> _DATA IN THIS EXERCISE_
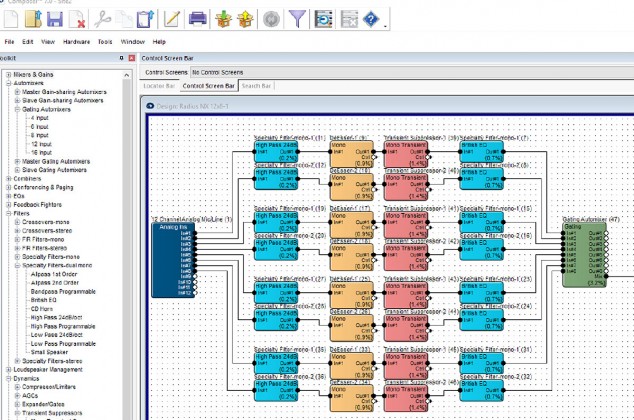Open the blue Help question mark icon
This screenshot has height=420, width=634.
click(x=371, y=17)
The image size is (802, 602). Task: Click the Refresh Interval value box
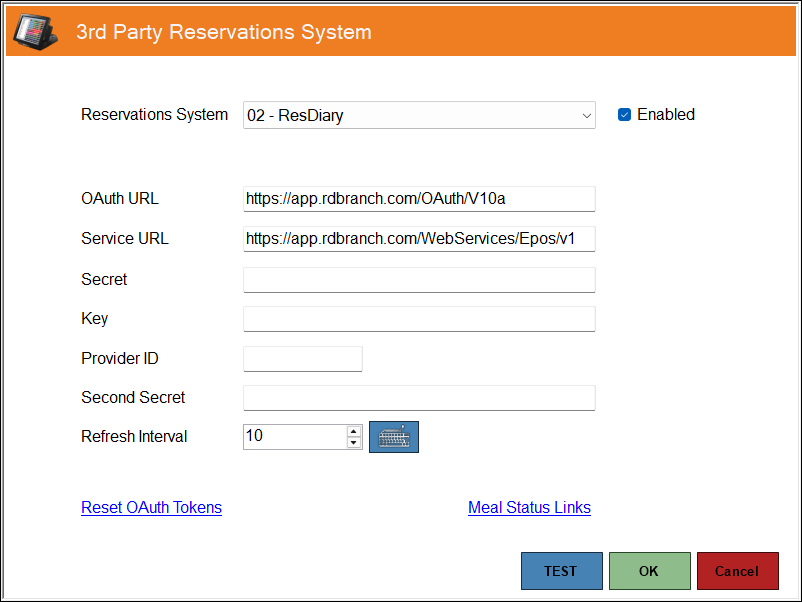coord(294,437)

> _EXERCISE DESCRIPTION_
Look above for the line containing "The image size"; output that line and all lines after it through the last one exactly, without the pictures.

> _ANSWER TO THIS PROBLEM_
The image size is (802, 602). Task: Click the Refresh Interval value box
coord(294,437)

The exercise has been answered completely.